| WHAT THE TASK REQUIRES |
The records are to be reproduced verbatim.

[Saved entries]
□ □ □ □
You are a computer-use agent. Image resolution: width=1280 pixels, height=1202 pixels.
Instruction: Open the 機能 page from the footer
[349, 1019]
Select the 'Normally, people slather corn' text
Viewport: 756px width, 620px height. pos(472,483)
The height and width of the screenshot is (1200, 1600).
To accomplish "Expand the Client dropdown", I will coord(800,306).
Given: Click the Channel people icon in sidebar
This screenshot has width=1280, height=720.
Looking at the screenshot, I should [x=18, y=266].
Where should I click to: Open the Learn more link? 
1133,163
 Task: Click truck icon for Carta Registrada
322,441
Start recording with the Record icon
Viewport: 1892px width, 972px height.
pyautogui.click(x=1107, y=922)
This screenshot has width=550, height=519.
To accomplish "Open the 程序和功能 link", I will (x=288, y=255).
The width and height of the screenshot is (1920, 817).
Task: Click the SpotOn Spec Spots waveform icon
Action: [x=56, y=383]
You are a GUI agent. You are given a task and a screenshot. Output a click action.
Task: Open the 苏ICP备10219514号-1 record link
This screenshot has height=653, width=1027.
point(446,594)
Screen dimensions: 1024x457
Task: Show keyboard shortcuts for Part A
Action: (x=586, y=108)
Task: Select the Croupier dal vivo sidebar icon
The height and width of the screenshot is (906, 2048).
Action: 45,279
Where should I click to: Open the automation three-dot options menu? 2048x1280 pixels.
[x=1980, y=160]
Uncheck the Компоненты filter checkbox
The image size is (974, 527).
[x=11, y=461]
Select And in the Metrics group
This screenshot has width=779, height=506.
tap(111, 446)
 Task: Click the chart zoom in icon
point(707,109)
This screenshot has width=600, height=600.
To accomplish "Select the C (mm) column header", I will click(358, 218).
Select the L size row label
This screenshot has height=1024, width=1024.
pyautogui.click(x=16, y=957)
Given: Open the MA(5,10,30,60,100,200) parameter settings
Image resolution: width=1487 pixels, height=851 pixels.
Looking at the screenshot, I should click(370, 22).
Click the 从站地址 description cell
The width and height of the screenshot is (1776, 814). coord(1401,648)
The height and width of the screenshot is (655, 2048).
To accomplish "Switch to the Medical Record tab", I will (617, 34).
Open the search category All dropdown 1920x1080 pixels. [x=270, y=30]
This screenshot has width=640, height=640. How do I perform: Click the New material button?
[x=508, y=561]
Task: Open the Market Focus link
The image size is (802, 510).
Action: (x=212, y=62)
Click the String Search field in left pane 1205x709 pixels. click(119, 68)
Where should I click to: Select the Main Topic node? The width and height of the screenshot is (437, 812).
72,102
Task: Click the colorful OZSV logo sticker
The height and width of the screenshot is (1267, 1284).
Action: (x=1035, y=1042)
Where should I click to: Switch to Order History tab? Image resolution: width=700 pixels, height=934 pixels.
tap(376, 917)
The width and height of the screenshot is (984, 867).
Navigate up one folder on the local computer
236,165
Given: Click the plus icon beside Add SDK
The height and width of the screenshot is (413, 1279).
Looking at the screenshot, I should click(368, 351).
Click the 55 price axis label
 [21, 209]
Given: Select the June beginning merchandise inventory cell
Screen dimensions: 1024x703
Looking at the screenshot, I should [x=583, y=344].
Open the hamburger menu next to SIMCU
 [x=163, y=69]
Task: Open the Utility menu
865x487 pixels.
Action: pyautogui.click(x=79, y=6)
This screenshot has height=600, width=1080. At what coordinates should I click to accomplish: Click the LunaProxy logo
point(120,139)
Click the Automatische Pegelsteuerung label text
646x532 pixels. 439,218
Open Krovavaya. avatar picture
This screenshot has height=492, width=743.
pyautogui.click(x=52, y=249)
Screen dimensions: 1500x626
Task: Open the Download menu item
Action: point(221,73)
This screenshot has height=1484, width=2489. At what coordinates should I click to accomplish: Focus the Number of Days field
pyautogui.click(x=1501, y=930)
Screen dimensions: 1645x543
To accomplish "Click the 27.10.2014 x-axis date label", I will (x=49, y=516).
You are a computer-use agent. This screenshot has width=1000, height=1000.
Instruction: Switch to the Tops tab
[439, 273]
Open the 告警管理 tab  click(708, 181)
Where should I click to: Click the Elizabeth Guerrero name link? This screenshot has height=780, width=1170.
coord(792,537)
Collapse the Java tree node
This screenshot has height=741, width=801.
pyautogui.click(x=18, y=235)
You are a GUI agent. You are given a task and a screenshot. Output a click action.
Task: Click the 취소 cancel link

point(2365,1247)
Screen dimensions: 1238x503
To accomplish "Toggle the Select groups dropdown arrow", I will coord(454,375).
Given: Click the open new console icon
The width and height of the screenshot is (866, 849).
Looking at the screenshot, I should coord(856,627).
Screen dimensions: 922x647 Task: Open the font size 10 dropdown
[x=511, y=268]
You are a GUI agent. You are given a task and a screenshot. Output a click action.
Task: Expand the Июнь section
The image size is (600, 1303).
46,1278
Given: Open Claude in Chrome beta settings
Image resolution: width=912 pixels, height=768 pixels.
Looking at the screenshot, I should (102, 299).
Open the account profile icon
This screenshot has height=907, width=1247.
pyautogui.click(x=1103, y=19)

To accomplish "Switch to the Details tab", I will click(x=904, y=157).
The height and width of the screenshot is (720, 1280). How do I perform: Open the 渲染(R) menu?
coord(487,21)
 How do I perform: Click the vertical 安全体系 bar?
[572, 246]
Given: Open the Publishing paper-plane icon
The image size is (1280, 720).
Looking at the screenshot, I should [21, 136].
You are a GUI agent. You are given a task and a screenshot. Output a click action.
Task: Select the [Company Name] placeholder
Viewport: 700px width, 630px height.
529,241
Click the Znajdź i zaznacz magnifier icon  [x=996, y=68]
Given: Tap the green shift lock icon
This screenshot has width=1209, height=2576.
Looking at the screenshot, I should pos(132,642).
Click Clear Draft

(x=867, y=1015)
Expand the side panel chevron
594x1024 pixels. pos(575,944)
□ □ □ □
| ANSWER BOX |
You are a computer-use agent. Image resolution: width=1280 pixels, height=1202 pixels.
Instruction: Open the 機能 page from the footer
[349, 1019]
Select the 'Normally, people slather corn' text
Viewport: 756px width, 620px height. pos(472,483)
The height and width of the screenshot is (1200, 1600).
To accomplish "Expand the Client dropdown", I will coord(800,306).
Given: Click the Channel people icon in sidebar
This screenshot has width=1280, height=720.
Looking at the screenshot, I should [x=18, y=266].
Where should I click to: Open the Learn more link? 
1133,163
 Task: Click truck icon for Carta Registrada
322,441
Start recording with the Record icon
Viewport: 1892px width, 972px height.
pyautogui.click(x=1107, y=922)
This screenshot has width=550, height=519.
To accomplish "Open the 程序和功能 link", I will (x=288, y=255).
The width and height of the screenshot is (1920, 817).
Task: Click the SpotOn Spec Spots waveform icon
Action: [x=56, y=383]
You are a GUI agent. You are given a task and a screenshot. Output a click action.
Task: Open the 苏ICP备10219514号-1 record link
This screenshot has height=653, width=1027.
point(446,594)
Screen dimensions: 1024x457
Task: Show keyboard shortcuts for Part A
Action: (x=586, y=108)
Task: Select the Croupier dal vivo sidebar icon
The height and width of the screenshot is (906, 2048).
Action: 45,279
Where should I click to: Open the automation three-dot options menu? 2048x1280 pixels.
[x=1980, y=160]
Uncheck the Компоненты filter checkbox
The image size is (974, 527).
[x=11, y=461]
Select And in the Metrics group
This screenshot has width=779, height=506.
tap(111, 446)
 Task: Click the chart zoom in icon
point(707,109)
This screenshot has width=600, height=600.
To accomplish "Select the C (mm) column header", I will click(358, 218).
Select the L size row label
This screenshot has height=1024, width=1024.
pyautogui.click(x=16, y=957)
Given: Open the MA(5,10,30,60,100,200) parameter settings
Image resolution: width=1487 pixels, height=851 pixels.
Looking at the screenshot, I should click(370, 22).
Click the 从站地址 description cell
The width and height of the screenshot is (1776, 814). coord(1401,648)
The height and width of the screenshot is (655, 2048).
To accomplish "Switch to the Medical Record tab", I will (617, 34).
Open the search category All dropdown 1920x1080 pixels. [x=270, y=30]
This screenshot has width=640, height=640. How do I perform: Click the New material button?
[x=508, y=561]
Task: Open the Market Focus link
The image size is (802, 510).
Action: (x=212, y=62)
Click the String Search field in left pane 1205x709 pixels. click(119, 68)
Where should I click to: Select the Main Topic node? The width and height of the screenshot is (437, 812).
72,102
Task: Click the colorful OZSV logo sticker
The height and width of the screenshot is (1267, 1284).
Action: (x=1035, y=1042)
Where should I click to: Switch to Order History tab? Image resolution: width=700 pixels, height=934 pixels.
tap(376, 917)
The width and height of the screenshot is (984, 867).
Navigate up one folder on the local computer
236,165
Given: Click the plus icon beside Add SDK
The height and width of the screenshot is (413, 1279).
Looking at the screenshot, I should click(368, 351).
Click the 55 price axis label
 [21, 209]
Given: Select the June beginning merchandise inventory cell
Screen dimensions: 1024x703
Looking at the screenshot, I should [x=583, y=344].
Open the hamburger menu next to SIMCU
 [x=163, y=69]
Task: Open the Utility menu
865x487 pixels.
Action: pyautogui.click(x=79, y=6)
This screenshot has height=600, width=1080. At what coordinates should I click to accomplish: Click the LunaProxy logo
point(120,139)
Click the Automatische Pegelsteuerung label text
646x532 pixels. 439,218
Open Krovavaya. avatar picture
This screenshot has height=492, width=743.
pyautogui.click(x=52, y=249)
Screen dimensions: 1500x626
Task: Open the Download menu item
Action: point(221,73)
This screenshot has height=1484, width=2489. At what coordinates should I click to accomplish: Focus the Number of Days field
pyautogui.click(x=1501, y=930)
Screen dimensions: 1645x543
To accomplish "Click the 27.10.2014 x-axis date label", I will (x=49, y=516).
You are a computer-use agent. This screenshot has width=1000, height=1000.
Instruction: Switch to the Tops tab
[439, 273]
Open the 告警管理 tab  click(708, 181)
Where should I click to: Click the Elizabeth Guerrero name link? This screenshot has height=780, width=1170.
coord(792,537)
Collapse the Java tree node
This screenshot has height=741, width=801.
pyautogui.click(x=18, y=235)
You are a GUI agent. You are given a task and a screenshot. Output a click action.
Task: Click the 취소 cancel link

point(2365,1247)
Screen dimensions: 1238x503
To accomplish "Toggle the Select groups dropdown arrow", I will coord(454,375).
Given: Click the open new console icon
The width and height of the screenshot is (866, 849).
Looking at the screenshot, I should coord(856,627).
Screen dimensions: 922x647 Task: Open the font size 10 dropdown
[x=511, y=268]
You are a GUI agent. You are given a task and a screenshot. Output a click action.
Task: Expand the Июнь section
The image size is (600, 1303).
46,1278
Given: Open Claude in Chrome beta settings
Image resolution: width=912 pixels, height=768 pixels.
Looking at the screenshot, I should (102, 299).
Open the account profile icon
This screenshot has height=907, width=1247.
pyautogui.click(x=1103, y=19)

To accomplish "Switch to the Details tab", I will click(x=904, y=157).
The height and width of the screenshot is (720, 1280). How do I perform: Open the 渲染(R) menu?
coord(487,21)
 How do I perform: Click the vertical 安全体系 bar?
[572, 246]
Given: Open the Publishing paper-plane icon
The image size is (1280, 720).
Looking at the screenshot, I should [21, 136].
You are a GUI agent. You are given a task and a screenshot. Output a click action.
Task: Select the [Company Name] placeholder
Viewport: 700px width, 630px height.
529,241
Click the Znajdź i zaznacz magnifier icon  [x=996, y=68]
Given: Tap the green shift lock icon
This screenshot has width=1209, height=2576.
Looking at the screenshot, I should pos(132,642).
Click Clear Draft

(x=867, y=1015)
Expand the side panel chevron
594x1024 pixels. pos(575,944)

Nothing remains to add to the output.